Ms. Yagnik refused to show any leniency to Dr. Kodnani, who claimed herself to be a “victim of politics” after she was convicted on Wednesday. The judge observed that neither during the trial nor in her earlier statements had she had mentioned that she was a victim of politics. The sudden unsubstantiated claim after the conviction could not be taken into account for leniency in punishment, the judge said.

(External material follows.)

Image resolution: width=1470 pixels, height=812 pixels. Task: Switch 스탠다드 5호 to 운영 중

The judge also observed that there were instances of rape and gang rape of the hapless Muslim women during the riots on February 28, 2002 were established beyond doubt but said she was not sentencing anyone for the crime because it was not possible to pinpoint the identity of the culprits. However, Ms. Yagnik identified one survivor of the gang rape and ordered the State government to pay her a compensation of Rs. 5 lakh at the earliest. Describing the communal violence as “cancer in society,” Ms. Yagnik said exemplary punishments needed to be inflicted on the perpetrators of such crimes so that they would never be repeated in future. Rejecting defence theory that the communal violence at Naroda-Patiya was a reaction to the Godhra train carnage, Ms. Yagnik said the 2002 communal riots were a “black spot on the democratic structure of India.”

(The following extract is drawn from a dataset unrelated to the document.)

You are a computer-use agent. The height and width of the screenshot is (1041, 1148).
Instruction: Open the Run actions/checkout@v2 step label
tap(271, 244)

“This was a pre-planned conspiracy and it cannot be mitigated by just saying that it was a reaction to the Godhra train burning incident,” the judge observed. “Nobody can be allowed to take the law into their own hands because India is a country that upholds the rule of law.”

On the Naroda-Patiya violence, Ms. Yagnik said, “acts of communal violence are brutal, inhuman and shameful. Naroda-Patiya was a clear incident of human rights violation as 97 people were killed brutally within a day — who included hapless women, children and aged persons. The climax of this inhuman and brutal act of violence was reflected in the murder of an infant who was barely 20 days old.”

Despite the seriousness of the crime, the judge was opposed to issuing the death sentence to any convict, which she felt was against “human dignity.” Noting that many countries had abolished the death penalty and a global campaign was on to restrict the sentence to extreme cases, Ms. Yagnik observed the “death penalty brings justice to the victims and it is desirable to reduce the crime in society, but the court cannot overlook the global trend prevalent in the recent years”.

Even as the victims’ advocate, Shamshad Pathan, said they would approach the High Court against the acquittal of 29 persons, and the defence lawyers said they would challenge the special court’s verdict, the judgment and the quantum of punishment brought smiles on the faces of many of the survivors, as their decade-long wait for justice came to an end.

“Our real Id is today,” Fatima Bano, one of the eyewitnesses of the gruesome massacre, said. She said she would have preferred much stricter punishment for the convicted and rued the acquittal of 29, who in her opinion were also guilty, but said even what was awarded was satisfying enough.

“We waited for justice for 10 long years but today our departed beloveds will finally be in peace,” she said. She and other victims said the way they had been living for 10 years with the nightmarish experience and without their loved ones, “the families of the convicted will now start realising what it is to live without your near and dear ones.”

In contrast, the families of the convicts were in total anguish. Many of the family members waiting outside the court room were heard shouting anti-Modi slogans alleging that the government had let them down in their hour of need.

Father Cedric Prakash, director, NGO Prashant, which was co-ordinating with the Mumbai-based Citizens for Justice and Peace in helping the riot victims, said the judgment was a “step in the right direction” and should come as a “severe warning to several more high-profile politicians and others who still stand accused in the courts of law on various charges committed during those bloody days of 2002.”